§ Consigne: Recopiez le listing en remplaçant partout "Screen dimensions" par "Screen size", sans rien modifier d'autre.

Entrées indiquant où apparaissent les objets:
────

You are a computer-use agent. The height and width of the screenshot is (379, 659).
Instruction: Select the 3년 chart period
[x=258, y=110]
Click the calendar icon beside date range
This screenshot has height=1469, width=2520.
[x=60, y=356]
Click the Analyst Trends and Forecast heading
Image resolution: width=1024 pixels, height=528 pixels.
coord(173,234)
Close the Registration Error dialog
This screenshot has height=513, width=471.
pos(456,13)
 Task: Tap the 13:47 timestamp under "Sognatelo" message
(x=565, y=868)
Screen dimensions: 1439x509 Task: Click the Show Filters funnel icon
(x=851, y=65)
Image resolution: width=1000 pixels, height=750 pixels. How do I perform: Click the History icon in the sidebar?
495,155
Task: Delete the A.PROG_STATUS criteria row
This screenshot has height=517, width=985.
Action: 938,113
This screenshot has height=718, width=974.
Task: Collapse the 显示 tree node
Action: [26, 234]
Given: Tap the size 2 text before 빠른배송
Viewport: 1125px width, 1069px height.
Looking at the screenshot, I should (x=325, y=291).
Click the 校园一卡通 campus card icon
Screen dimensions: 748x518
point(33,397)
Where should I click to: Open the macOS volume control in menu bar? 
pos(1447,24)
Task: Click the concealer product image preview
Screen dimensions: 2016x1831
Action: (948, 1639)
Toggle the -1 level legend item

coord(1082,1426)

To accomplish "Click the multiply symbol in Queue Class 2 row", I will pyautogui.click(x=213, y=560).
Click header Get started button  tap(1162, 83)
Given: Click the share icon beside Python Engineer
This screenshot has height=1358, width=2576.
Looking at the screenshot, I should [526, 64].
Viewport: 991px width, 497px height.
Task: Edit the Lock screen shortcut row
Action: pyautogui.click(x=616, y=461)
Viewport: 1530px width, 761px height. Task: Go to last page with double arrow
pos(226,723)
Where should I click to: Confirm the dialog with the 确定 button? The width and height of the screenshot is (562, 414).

────

§ Corrigé:
You are a computer-use agent. The height and width of the screenshot is (379, 659).
Instruction: Select the 3년 chart period
[x=258, y=110]
Click the calendar icon beside date range
This screenshot has height=1469, width=2520.
[x=60, y=356]
Click the Analyst Trends and Forecast heading
Image resolution: width=1024 pixels, height=528 pixels.
coord(173,234)
Close the Registration Error dialog
This screenshot has height=513, width=471.
pos(456,13)
 Task: Tap the 13:47 timestamp under "Sognatelo" message
(x=565, y=868)
Screen size: 1439x509 Task: Click the Show Filters funnel icon
(x=851, y=65)
Image resolution: width=1000 pixels, height=750 pixels. How do I perform: Click the History icon in the sidebar?
495,155
Task: Delete the A.PROG_STATUS criteria row
This screenshot has height=517, width=985.
Action: 938,113
This screenshot has height=718, width=974.
Task: Collapse the 显示 tree node
Action: [26, 234]
Given: Tap the size 2 text before 빠른배송
Viewport: 1125px width, 1069px height.
Looking at the screenshot, I should (x=325, y=291).
Click the 校园一卡通 campus card icon
Screen size: 748x518
point(33,397)
Where should I click to: Open the macOS volume control in menu bar? 
pos(1447,24)
Task: Click the concealer product image preview
Screen size: 2016x1831
Action: (948, 1639)
Toggle the -1 level legend item

coord(1082,1426)

To accomplish "Click the multiply symbol in Queue Class 2 row", I will pyautogui.click(x=213, y=560).
Click header Get started button  tap(1162, 83)
Given: Click the share icon beside Python Engineer
This screenshot has height=1358, width=2576.
Looking at the screenshot, I should [526, 64].
Viewport: 991px width, 497px height.
Task: Edit the Lock screen shortcut row
Action: pyautogui.click(x=616, y=461)
Viewport: 1530px width, 761px height. Task: Go to last page with double arrow
pos(226,723)
Where should I click to: Confirm the dialog with the 确定 button? The width and height of the screenshot is (562, 414).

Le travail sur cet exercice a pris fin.